■ Problem to work on ■
Output the records below in full, word for word; pictures do not belong in it.

↓↓↓

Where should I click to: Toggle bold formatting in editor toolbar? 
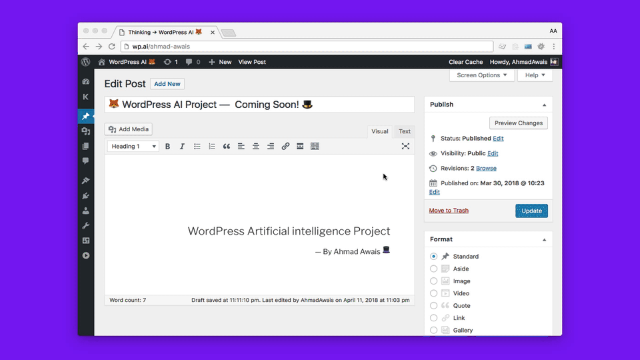[x=167, y=146]
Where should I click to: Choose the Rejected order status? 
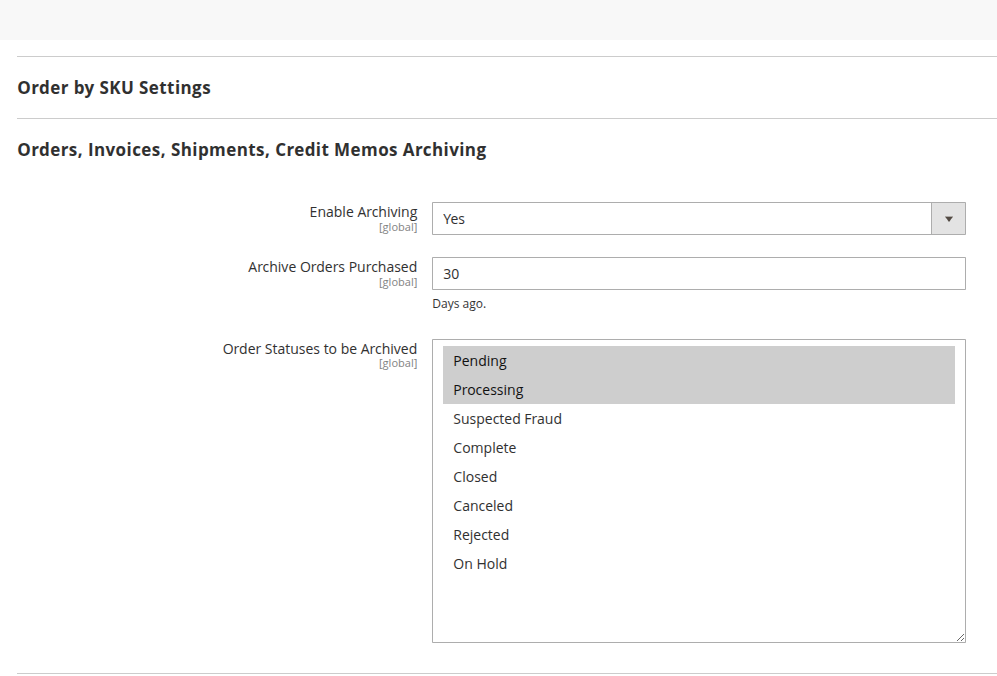point(481,535)
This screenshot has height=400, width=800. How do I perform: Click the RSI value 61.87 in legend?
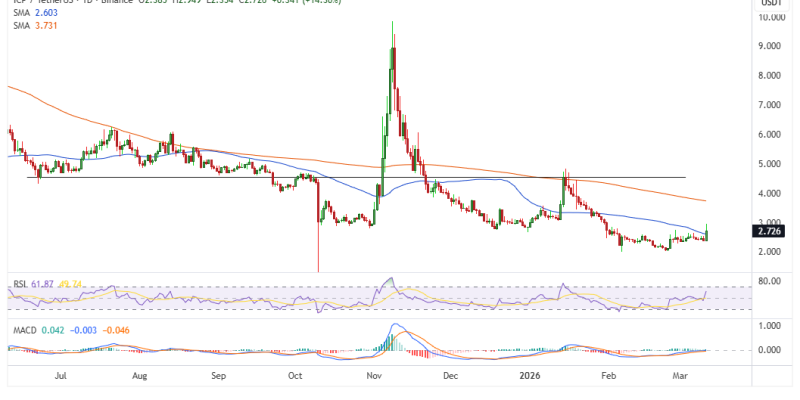point(43,285)
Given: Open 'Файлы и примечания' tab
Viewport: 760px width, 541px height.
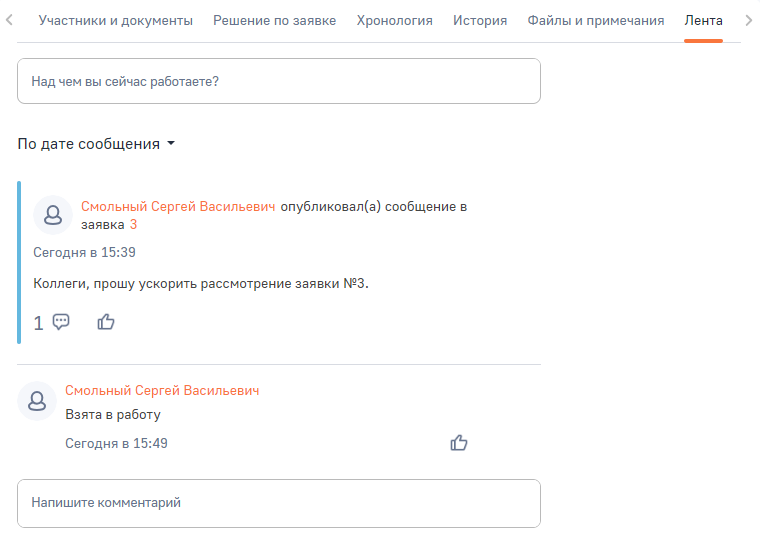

↑↑↑

■ Solution ■
Where should I click to: Toggle bold formatting in editor toolbar? 
[x=167, y=146]
Where should I click to: Choose the Rejected order status? 
point(481,535)
This screenshot has height=400, width=800. How do I perform: Click the RSI value 61.87 in legend?
point(43,285)
Given: Open 'Файлы и примечания' tab
Viewport: 760px width, 541px height.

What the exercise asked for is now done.